4* - You may want to disable sharing of "Users" folder after you confirm these options , disable it since it's not the right way, the solution suggest enabling "sharing in the Public folder section" but it's working weird, you may also try not even turning on "sharing in public folders" , but i used this just maybe it may do something else to some who knows where permissions or what, anyways i don't think it's needed since it's visible action is completely wrong (it shares every user , not just public)



5 - search for "netplwiz" in start menu , run it and remove any Homegroup's ($Homegroup_User$) that may be existing,  also edit your own account to remove "HomeGroup$". Select your account to be in *"Administrators"* group radio button.
You don't need to deselect "Users must enter a user name and password to use this computer" - leave that selected since it makes your computer to log in your account automatically - plus it's not needed to make networking share work.



- *restart the computer-s 
*



6 - Create Shared folders using this: Also make sure , there is FULL control under both "Everyone" - in the share permissions and the source folder permissions.



streetfighter 2 said:


> Let's have a look at that process shall we?
> 
> All your computers already have a common account called, "Everyone", which doesn't have a password and reminds me of the village bicycle .  But "Everyone" isn't explicitly linked to all your folders.  So let's fix that...
> 
> ...



--- Make sure "Public Documents" (or any other "Public ...") folder has "Everyone" permissions (full control)


- *restart computer-s
*


7 - Open network and try to open all other found users except your self , (YOU MUST DO THIS ON ALL COMPUTERS , EACH WITH EVERYONE ELSE)  - this is the stupid context part - it will ask you for credentials , user and password , but it makes it sound like it requires a user and pass from the current PC > no , you must enter the other User's username and Password that you're connecting to (not hidden admin account) , and choose "Save credentials" , you must know the passwords of all of the computers (or ask those people to type it for you) , once you authenticated everybody with everyone , saved credentials , it's done.

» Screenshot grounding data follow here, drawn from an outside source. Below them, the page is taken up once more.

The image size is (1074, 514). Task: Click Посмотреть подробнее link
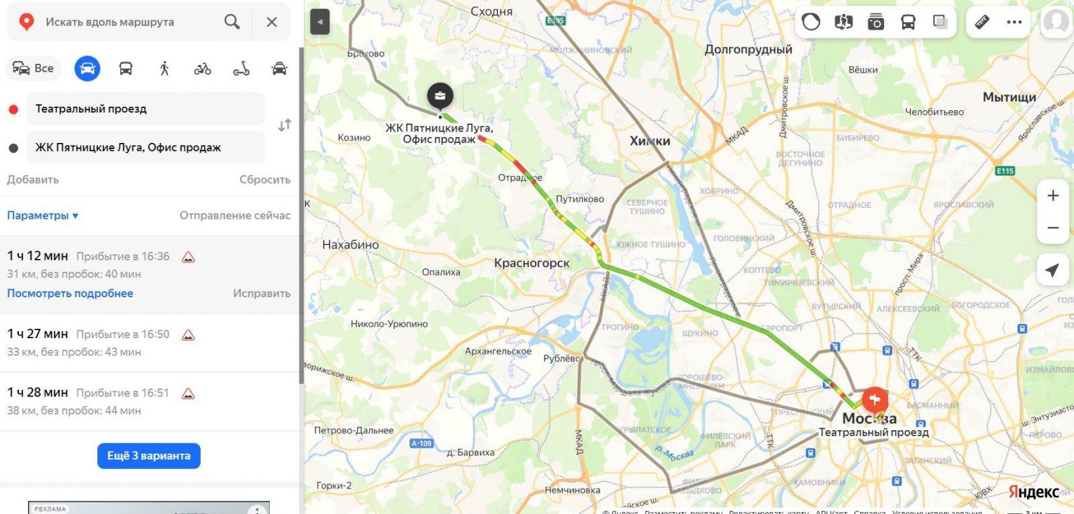70,293
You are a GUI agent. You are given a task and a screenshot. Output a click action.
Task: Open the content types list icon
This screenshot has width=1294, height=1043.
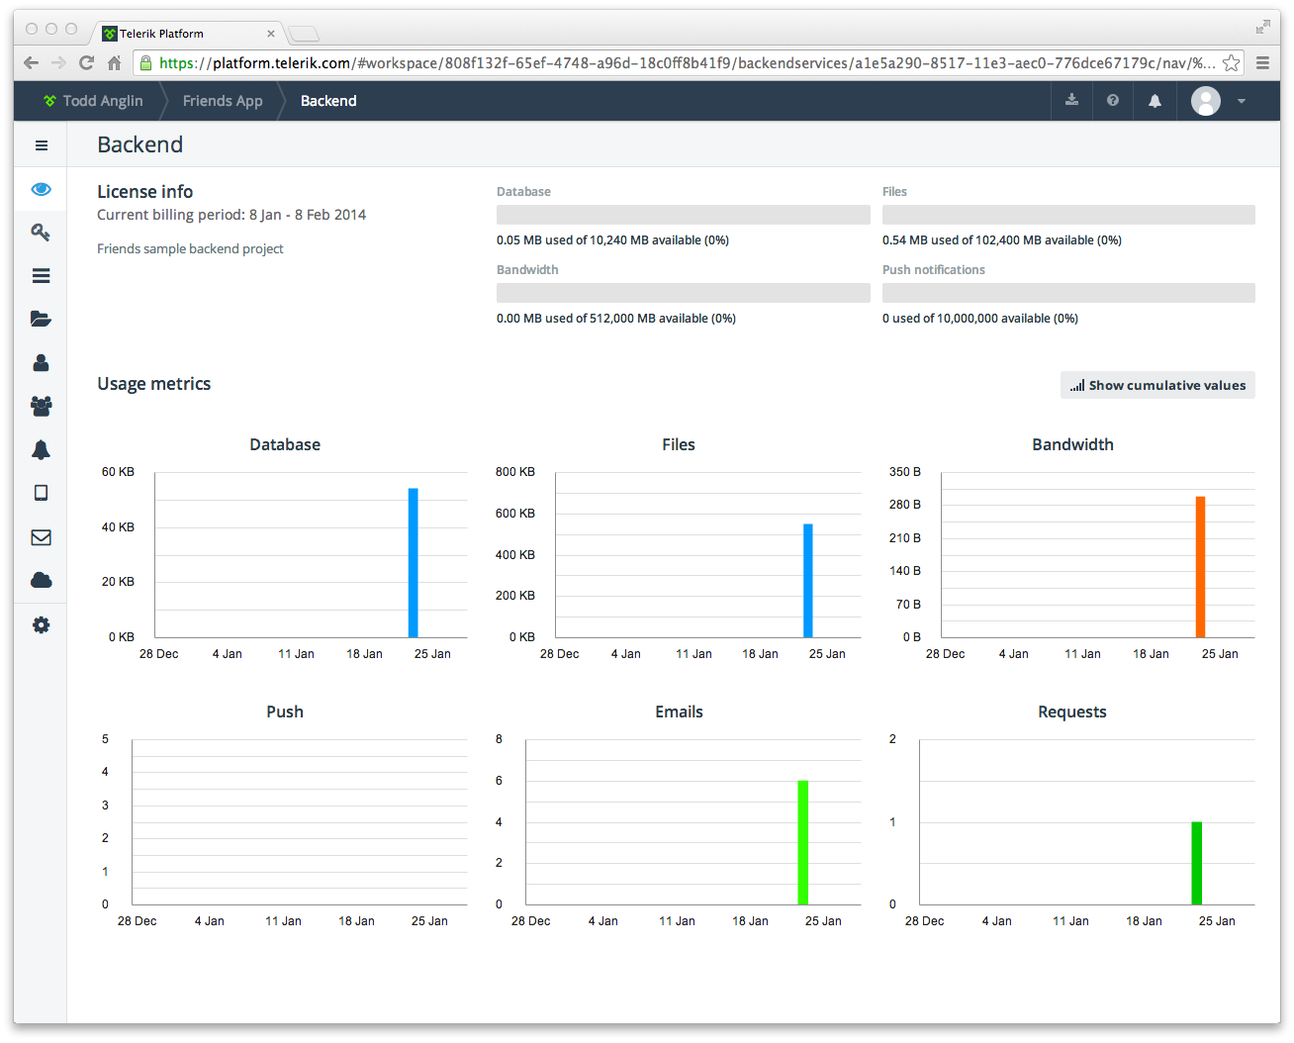pyautogui.click(x=41, y=276)
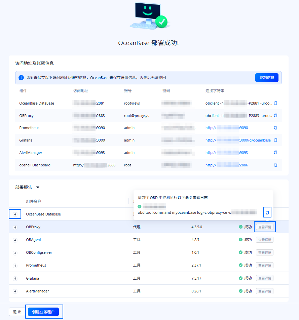View details for Prometheus deployment

click(x=265, y=265)
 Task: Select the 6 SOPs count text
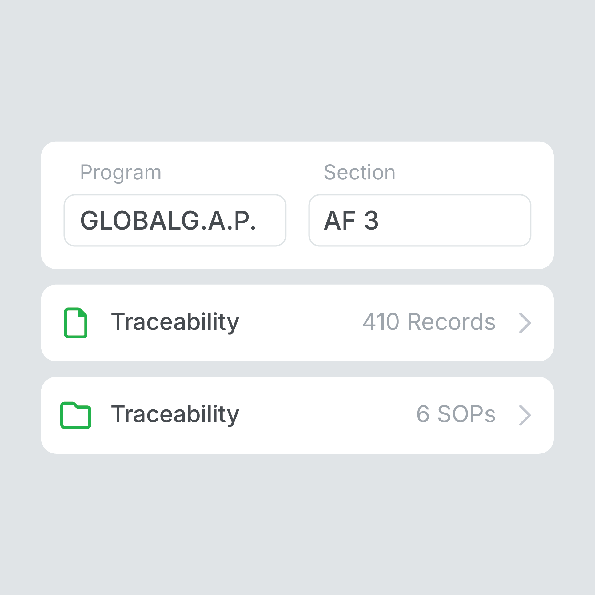click(x=456, y=414)
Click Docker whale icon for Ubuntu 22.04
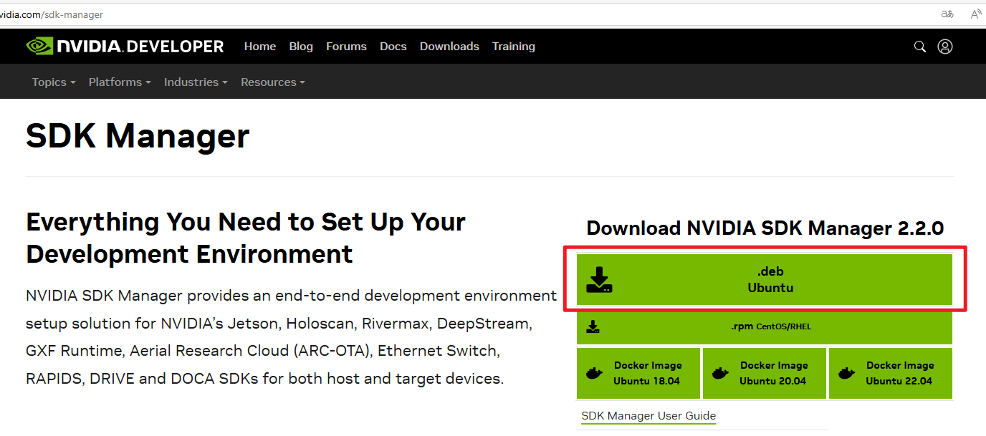The image size is (986, 436). (846, 373)
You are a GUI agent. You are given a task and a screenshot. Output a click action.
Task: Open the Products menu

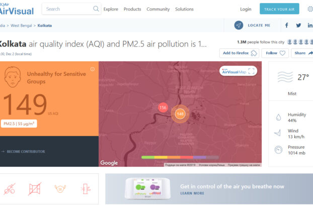tap(132, 9)
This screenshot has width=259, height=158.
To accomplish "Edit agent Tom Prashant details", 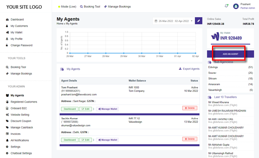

**- If you don't detect some users before making the "7" point above , this is expected network behavior it's bugged and that's how it works before it's all done , so you need to type "\\[Example_Computer_Name]" (without quotes) of the user that does not "detect" (in the bar above the window) , not really, they're there, the network window has hard time refreshing and displaying them - stupid code 

- With this full access it will no longer take ages to display/refresh computers in network , thank god. 
Remember , no homegroup , it is very easy to share a printer this way , im really sick of microsofts braggings and dumbings down , ofcourse *everyone* makes homegroup since it's in the installer as "the best way to share" blah , you have full control and overlooknig , homegroup is stupid with it's "password" and it does not work if the clocks aren't synced (a problem that lost an afternoon of my life  ) - plus the options never solidify, homegroup just tunes up what will share and there's always stupid music and picture folders everywhere because homegroup forces them to share.. whatever.

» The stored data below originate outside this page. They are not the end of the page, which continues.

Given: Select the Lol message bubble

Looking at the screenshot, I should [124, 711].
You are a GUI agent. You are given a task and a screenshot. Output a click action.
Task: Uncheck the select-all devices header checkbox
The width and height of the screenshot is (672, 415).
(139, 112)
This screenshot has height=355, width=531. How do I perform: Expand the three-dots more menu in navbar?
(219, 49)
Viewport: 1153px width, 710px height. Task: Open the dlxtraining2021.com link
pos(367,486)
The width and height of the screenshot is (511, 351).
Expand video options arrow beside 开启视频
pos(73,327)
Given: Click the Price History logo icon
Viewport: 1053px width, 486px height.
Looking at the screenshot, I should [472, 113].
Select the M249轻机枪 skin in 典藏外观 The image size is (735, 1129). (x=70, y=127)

If there's a need for more images , ask.


Sources:  (obsolete/outdated)

http://social.answers.microsoft.com/Forums/en/w7network/thread/14c9cf97-ac52-48bc-a730-284de284d353


----------



## streetfighter 2 (Jan 31, 2011)

A few things I'd change. . .

1:
Don't disable "Simple file sharing" in XP.  It's Win7 that is the problem.

2*:
*Don't* Disable Windows Firewall service (unless you're using another firewall)
You will need to make sure that file and printer sharing is allowed in Windows Firewall if it's enabled.

4:
-Turn OFF network discovery (optional, it'll just use the XP style netbios search)
-Turn ON file and printer sharing
-Turn ON sharing in the Public folder sharing section
-Turn *OFF* password protected sharing (you cannot use the "Everyone" account if this is on because it doesn't have a password!!)
-Select 128 bit
-Select "users and passwords" - no homegroup.

4*:
This sounds like French to me.  What the hell??

5:
You don't need to delete $Homegroup_User$, it's not harming anything.  I wouldn't recommend elevating your account to an Administrator unless you are a power user.  Most of Windows 7 account protections are disabled if you change yourself to an Administrator account.  For the record, I always run under an Admin account. 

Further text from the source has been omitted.